Me llevaste a ver esa película infantil de la que hablamos, me compraste palomitas de las que me gustan, y a escondidas, un chocolate que también me gusta pero que como poco por miedo a engordar. A tí eso no te importa, me lo has dicho muchas veces pero yo aún no lo creo, así que lo guardaste en mi maleta y me agarraste la pancita con ternura haciendo chistes que no me dolieron. 

Al salir, nos esperaba una cena en ese pequeño restaurante francés del Barrio Viejo. ¿Te acuerdas cuando una vez fuimos y sólo nos alcanzaba el dinero para compartir un plato? Esta vez comimos uno cada uno, pero a mí no me importaría compartir la vida entera contigo.

Te invité una cerveza en tu sitio favorito, entraste pidiendo una de esas negras, frías y amargas. Ambos recordamos que ese fue el sitio de nuestra primera cita; allí nos dimos nuestro primer beso. Nada había cambiado desde esa noche. No dejábamos de hablar, de escucharnos, de vernos, de vernos de verdad. Pasadas las horas ya no reconocía si te empezaba a querer o te empezaba a amar. Daba igual. 

De pronto empezó a llover a cántaros. Tú solo me mirabas las piernas con ganas de cubrirlas, no sé si con tu cuerpo o con tu chaqueta verde y calientita.
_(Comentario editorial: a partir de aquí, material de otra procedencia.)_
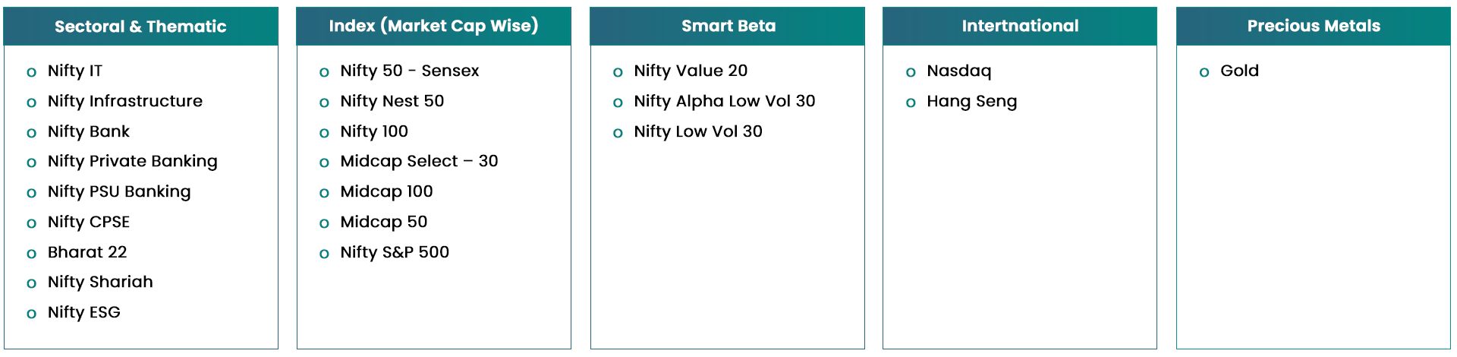Image resolution: width=1457 pixels, height=357 pixels.
Task: Open Nifty Alpha Low Vol 30
Action: [x=724, y=101]
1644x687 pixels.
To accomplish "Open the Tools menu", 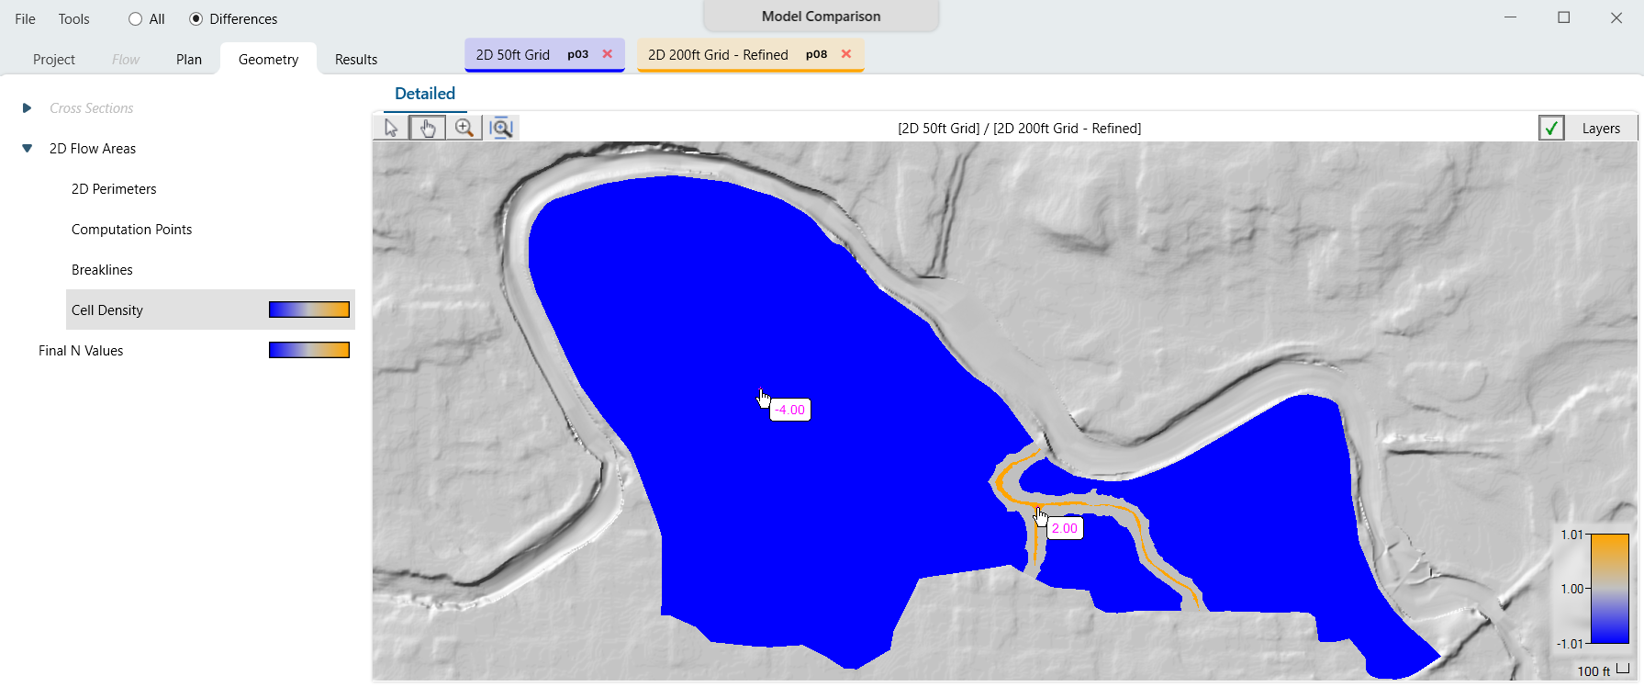I will click(73, 19).
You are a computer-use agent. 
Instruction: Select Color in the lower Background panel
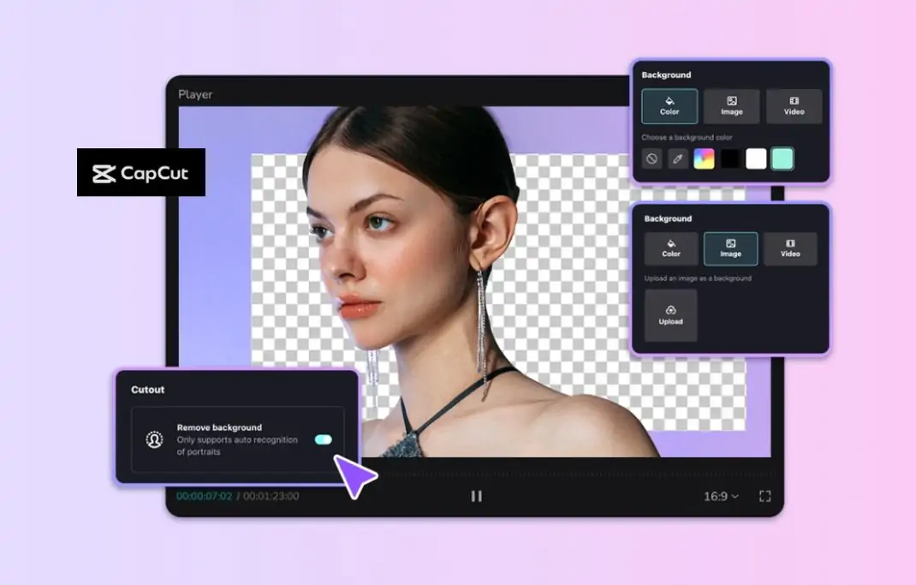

Mientras veíamos cómo todos corrían para refugiarse del frío y la lluvia, yo, nos imaginaba en un barquito, navegando por esos ríos de agua que iban cayendo por las calles y carreras de esta ciudad. Tú no eras el piloto ni yo tampoco, éramos los dos, mando a mando liderando esta aventura bajo la tormenta, la calma, el peligro, el silencio, el miedo, la incredulidad, la incertidumbre y el amor. 
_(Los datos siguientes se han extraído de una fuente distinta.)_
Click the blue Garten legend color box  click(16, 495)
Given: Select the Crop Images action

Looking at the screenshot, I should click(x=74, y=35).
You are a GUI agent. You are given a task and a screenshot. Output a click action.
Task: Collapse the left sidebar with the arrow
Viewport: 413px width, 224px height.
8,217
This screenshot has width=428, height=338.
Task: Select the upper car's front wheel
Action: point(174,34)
Llegamos a casa, no recuerdo si a la tuya o a la mía. La música comenzó a sonar, empezamos a besarnos y sólo Dios sabe lo mucho que nos disfrutamos esa noche. Nos besamos como si el mundo se fuera a acabar, y así fue, pero aún no lo sabíamos. El reloj empezó a andar más lento y ya no me importó nada más. Te di todo de mí y tú me diste todo de ti y eso es lo único que diré aquí. Pero lo que sí sé, es que no habrá quien me toque, me bese y me desee como lo hacías tú. 

El viento se llevó todo y el mar había traído de vuelta lo que fuimos. En cada ola, pensaba, había un poco de ambos; eso que quizás en otras vidas pudieron ser pero que en esta ya no será nunca. Y está bien. Y estuvo bien. 

El amanecer se asomó por la ventana y mi piel desnuda estaba helada. Olía a café, a arepa con mantequilla y a huevos con queso y salchichas fritas. Abrí los ojos y entre dormida solo escuchaba el ruido de la rutina. Me senté en el borde de la cama como esperando a que el mundo sí se hubiera acabado, pero por lo pronto solo fue el mío. El olor a desayuno venía del apartamento de al lado.

Me reí por ingenua y me reproché por ridícula. Intenté buscarte con la mirada enceguecida por el alba. El bucle infinito había vuelto y yo estaba completamente sola y fuera de mí. Estaba un poco desconcertada, un poco melancólica, un poco perdida, un poco triste. Tú ya no estabas.  

Hay amores que duran lo que dura un sueño pero por eso no dejan de ser amores.